Last Modified: Wednesday, January 17, 2007 at 11:34 p.m.
WASHINGTON — Wholesale prices moderated in December while industrial production rebounded, just the results the Federal Reserve is hoping to achieve to keep the economic expansion on track.
The Federal Reserve reported Wednesday that industrial production rose by 0.4 percent last month after two months of 0.1 percent declines. The increase reflected higher output at factories.
Meanwhile, the Labor Department said that its Producer Price Index rose by 0.9 percent in December. That was down sharply from a 2 percent jump in November.
The combination of a rebounding economy and moderating inflation is what the Fed has been hoping to achieve with its two-year campaign to raise interest rates as a way to slow growth enough to keep inflation at bay.
In its latest survey of business conditions around the country, the Fed said Wednesday that the economy was expanding at a modest pace at the beginning of the year in spite of a severe slowdown in housing activity and sluggish auto sales.
The Fed's beige book, which will help formulate interest rate policy when officials meet on Jan. 30-31, found prices increasing only moderately, helped by an easing in energy costs.
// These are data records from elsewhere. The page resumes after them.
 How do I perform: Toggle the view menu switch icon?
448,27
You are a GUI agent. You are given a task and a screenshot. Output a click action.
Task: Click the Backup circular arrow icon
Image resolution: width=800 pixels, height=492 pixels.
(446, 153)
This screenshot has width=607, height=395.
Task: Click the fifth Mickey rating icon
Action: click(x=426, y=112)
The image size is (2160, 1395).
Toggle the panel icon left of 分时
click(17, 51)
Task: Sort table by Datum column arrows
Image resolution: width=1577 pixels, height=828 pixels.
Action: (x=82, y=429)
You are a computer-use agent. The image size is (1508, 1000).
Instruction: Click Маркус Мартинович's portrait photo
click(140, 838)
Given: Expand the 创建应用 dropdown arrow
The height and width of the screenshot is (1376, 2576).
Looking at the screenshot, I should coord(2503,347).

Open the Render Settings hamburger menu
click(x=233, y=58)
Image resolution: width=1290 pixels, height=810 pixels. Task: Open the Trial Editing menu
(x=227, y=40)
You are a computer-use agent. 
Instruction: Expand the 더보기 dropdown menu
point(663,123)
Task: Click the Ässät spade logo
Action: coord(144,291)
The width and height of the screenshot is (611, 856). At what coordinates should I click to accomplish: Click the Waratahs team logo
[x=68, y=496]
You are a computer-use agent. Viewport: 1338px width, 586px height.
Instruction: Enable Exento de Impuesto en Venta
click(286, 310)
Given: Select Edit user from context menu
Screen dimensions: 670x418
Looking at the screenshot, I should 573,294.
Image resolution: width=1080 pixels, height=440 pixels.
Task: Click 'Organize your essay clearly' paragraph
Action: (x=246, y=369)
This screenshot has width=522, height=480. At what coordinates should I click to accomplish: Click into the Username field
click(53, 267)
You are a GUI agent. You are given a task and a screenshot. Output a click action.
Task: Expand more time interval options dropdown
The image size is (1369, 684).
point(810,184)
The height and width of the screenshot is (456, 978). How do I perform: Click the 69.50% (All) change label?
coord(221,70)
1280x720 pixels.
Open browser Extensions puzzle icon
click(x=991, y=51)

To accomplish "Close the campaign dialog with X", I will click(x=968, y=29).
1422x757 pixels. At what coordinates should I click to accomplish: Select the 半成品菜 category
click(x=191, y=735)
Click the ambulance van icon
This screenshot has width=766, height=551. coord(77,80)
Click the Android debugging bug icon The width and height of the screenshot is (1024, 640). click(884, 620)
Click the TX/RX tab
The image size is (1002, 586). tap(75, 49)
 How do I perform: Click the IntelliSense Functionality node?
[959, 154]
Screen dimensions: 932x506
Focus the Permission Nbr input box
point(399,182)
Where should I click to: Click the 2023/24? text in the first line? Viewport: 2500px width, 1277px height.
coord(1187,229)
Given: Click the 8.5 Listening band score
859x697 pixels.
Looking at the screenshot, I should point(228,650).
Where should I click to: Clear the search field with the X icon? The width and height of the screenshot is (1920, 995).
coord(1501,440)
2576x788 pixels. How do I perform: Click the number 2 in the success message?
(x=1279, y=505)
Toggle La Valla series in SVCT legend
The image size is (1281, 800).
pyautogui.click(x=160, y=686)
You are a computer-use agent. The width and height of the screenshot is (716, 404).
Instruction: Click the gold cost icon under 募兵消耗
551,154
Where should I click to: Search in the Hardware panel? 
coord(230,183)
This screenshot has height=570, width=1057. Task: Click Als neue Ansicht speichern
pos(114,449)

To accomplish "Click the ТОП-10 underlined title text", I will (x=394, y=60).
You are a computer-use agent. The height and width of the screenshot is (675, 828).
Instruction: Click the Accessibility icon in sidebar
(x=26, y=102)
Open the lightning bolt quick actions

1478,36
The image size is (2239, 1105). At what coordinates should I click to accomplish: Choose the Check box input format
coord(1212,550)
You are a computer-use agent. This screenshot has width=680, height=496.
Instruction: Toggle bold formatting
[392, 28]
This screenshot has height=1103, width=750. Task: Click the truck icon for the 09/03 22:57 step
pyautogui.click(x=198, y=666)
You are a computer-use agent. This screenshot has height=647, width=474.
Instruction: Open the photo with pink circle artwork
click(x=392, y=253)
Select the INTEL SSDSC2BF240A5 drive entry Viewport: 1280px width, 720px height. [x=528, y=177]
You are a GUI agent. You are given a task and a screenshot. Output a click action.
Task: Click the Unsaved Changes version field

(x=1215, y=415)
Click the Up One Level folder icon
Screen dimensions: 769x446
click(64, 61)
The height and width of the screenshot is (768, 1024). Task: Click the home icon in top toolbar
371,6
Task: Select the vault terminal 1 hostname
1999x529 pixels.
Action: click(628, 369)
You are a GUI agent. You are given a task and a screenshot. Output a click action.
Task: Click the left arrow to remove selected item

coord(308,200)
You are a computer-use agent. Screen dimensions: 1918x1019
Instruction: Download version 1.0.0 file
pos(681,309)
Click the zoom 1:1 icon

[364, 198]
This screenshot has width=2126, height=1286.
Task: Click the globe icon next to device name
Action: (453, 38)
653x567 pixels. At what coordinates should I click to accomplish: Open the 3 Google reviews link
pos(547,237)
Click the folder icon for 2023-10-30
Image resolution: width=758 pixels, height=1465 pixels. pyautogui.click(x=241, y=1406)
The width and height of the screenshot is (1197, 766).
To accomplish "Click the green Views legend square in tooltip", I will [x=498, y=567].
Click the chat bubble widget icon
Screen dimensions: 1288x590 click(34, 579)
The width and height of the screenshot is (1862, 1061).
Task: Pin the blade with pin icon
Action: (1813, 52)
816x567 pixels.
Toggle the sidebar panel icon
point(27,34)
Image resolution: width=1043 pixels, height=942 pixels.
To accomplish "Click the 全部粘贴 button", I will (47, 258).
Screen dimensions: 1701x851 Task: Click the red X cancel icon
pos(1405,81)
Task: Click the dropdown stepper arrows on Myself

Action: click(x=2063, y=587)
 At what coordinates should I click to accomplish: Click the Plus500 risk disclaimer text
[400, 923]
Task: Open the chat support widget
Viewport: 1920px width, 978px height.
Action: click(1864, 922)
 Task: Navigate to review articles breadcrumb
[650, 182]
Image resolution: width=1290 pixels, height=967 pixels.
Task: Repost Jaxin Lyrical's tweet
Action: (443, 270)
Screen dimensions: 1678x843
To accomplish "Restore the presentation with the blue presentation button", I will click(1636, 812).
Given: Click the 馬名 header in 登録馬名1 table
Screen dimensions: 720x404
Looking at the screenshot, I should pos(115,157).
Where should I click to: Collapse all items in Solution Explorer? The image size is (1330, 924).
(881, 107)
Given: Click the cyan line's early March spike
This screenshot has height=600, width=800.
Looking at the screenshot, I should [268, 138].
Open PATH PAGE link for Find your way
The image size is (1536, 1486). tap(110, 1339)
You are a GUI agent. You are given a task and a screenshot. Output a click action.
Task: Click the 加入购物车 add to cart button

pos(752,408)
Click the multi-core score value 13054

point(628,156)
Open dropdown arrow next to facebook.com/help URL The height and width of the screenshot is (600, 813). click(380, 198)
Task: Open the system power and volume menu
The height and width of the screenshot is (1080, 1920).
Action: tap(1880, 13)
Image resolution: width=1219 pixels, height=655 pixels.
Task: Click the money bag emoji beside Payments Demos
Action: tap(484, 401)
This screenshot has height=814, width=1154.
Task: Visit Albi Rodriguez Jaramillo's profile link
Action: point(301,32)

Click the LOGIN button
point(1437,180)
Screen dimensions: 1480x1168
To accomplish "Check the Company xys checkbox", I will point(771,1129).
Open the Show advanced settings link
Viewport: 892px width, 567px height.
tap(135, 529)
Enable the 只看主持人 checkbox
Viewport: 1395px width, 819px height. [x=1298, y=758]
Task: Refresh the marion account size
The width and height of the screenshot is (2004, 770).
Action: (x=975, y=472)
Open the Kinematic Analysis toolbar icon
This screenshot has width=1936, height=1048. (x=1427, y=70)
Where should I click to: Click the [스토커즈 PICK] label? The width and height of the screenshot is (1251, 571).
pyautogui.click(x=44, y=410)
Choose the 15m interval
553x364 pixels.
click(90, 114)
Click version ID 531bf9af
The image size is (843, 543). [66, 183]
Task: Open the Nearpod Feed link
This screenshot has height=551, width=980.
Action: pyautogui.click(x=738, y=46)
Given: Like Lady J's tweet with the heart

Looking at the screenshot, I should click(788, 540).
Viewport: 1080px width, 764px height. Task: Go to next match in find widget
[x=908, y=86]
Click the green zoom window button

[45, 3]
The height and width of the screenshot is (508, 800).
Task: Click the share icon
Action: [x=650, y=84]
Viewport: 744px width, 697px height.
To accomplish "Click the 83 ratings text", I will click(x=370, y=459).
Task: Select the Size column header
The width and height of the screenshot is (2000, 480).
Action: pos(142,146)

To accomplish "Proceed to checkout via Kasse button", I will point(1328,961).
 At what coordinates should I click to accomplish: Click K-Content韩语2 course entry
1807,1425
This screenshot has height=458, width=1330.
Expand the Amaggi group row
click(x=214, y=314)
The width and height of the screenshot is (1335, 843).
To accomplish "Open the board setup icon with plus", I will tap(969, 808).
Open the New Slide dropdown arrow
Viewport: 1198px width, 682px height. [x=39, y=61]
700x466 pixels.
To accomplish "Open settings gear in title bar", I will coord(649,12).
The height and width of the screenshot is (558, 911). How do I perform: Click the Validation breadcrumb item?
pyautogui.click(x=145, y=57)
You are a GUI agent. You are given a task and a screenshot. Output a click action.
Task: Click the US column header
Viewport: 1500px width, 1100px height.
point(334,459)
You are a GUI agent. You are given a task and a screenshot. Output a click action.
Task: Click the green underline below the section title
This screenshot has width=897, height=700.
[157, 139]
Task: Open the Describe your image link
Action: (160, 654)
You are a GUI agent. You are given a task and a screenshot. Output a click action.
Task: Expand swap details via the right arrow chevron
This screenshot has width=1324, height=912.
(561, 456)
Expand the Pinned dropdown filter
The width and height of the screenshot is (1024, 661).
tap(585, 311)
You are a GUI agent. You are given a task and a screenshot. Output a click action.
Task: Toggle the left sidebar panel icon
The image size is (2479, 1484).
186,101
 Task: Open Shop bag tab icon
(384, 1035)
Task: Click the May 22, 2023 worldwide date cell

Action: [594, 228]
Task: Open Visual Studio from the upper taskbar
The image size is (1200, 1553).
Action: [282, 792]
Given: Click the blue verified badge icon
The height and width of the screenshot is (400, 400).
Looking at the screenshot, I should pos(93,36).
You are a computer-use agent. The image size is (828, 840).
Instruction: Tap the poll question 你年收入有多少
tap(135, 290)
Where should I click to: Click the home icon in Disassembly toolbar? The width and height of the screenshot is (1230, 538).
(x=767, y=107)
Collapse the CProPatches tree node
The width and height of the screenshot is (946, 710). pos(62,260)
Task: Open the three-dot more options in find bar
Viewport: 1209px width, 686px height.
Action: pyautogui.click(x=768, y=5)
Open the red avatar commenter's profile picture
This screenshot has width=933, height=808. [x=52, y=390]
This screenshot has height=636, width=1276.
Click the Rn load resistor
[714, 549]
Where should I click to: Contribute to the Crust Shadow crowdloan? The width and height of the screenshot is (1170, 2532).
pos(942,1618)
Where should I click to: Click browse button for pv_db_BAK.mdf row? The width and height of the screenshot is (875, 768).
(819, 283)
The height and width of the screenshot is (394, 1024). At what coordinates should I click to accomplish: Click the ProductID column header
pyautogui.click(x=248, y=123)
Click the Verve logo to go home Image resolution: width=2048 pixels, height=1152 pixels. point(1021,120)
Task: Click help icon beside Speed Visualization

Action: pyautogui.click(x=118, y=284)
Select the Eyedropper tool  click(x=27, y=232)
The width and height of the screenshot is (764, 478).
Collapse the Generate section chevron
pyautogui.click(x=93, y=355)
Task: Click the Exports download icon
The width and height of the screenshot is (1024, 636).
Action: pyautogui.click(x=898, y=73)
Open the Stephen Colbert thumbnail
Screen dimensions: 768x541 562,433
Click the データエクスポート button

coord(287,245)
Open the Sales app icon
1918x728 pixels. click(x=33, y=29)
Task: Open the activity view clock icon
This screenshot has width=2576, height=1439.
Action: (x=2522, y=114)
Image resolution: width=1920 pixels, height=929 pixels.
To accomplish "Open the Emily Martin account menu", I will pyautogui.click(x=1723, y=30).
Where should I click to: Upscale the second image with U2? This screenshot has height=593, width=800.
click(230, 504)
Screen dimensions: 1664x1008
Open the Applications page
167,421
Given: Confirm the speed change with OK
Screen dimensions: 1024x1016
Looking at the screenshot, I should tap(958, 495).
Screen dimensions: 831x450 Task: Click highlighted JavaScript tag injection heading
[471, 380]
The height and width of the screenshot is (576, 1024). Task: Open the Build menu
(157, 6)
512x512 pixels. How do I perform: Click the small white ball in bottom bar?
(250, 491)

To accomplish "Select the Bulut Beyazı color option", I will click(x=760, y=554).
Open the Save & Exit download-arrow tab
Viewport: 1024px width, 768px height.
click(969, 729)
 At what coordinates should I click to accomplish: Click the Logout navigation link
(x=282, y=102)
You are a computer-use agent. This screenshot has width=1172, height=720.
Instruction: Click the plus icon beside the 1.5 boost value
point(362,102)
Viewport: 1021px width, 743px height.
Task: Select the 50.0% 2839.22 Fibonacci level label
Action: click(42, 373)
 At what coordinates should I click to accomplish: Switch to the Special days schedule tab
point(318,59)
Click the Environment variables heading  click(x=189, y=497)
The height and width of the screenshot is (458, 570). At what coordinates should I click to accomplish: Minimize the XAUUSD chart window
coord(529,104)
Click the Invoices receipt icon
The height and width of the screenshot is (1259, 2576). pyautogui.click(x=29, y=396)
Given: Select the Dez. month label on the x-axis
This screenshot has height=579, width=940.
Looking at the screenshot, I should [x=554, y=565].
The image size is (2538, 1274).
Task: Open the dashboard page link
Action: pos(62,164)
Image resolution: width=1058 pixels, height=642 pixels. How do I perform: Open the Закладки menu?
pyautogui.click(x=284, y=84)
For the whole year, wholesale prices were up just 1.1 percent, down sharply from the 5.4 percent surge in 2005, reflecting a slowdown in energy costs. The PPI measures cost pressures before they get to the consumer.
Gasoline prices surged to record levels above $3 per gallon last summer, but energy prices have since moderated a bit and that helped to cap the rise in inflation in 2006. For 2006, energy costs were down by 2 percent after having soared by 23.9 percent in 2005.
The 0.4 percent rise in industrial production reflected a 0.7 percent advance in output at the nation's factories and a 0.8 percent rise in the category that includes oil drilling. That helped to offset a 2.6 percent drop in utility output, a decline that reflected the unseasonably mild weather in December.
The overall wholesale price increase of 1.1 percent in 2006 was the smallest advance since prices actually fell by 1.6 percent in the recession year of 2001.
The Federal Reserve pushed interest rates up at 17 consecutive meetings over two years in an effort to slow economic growth enough to restrain inflation pressures.
While there had been fears that the central bank had overdone the credit-tightening, recent upbeat reports indicate the economy will achieve the hoped-for soft landing rather than a more severe outcome such as a recession.
For December, energy costs were up 2.5 percent after an even bigger 6.1 percent rise November. But with global oil prices falling to 19-month lows, analysts believe further declines in energy are on the way.
Wholesale gasoline prices rose by 7.1 percent while home heating oil costs were up 4 percent and natural gas intended for home use was up 0.7 percent.
Food costs rose by 1.7 percent in December, the biggest increase since October 2003, reflecting higher costs for fruits and vegetables, chicken and fish. Analysts said food costs are likely headed even higher in coming months, reflecting damage to citrus crops from the recent winter storms.
Excluding volatile food and energy, the core rate of inflation edged up just 0.2 percent in December, far below the 1.3 percent November surge which had been caused by a huge jump in the cost of new cars and trucks.
In December, new car prices fell by 0.2 percent while light truck prices, a category that includes sport utility vehicles, rose by 0.7 percent.
Core inflation showed an increase of 2 percent for all of 2006, up slightly from a 1.7 percent increase for all of 2005.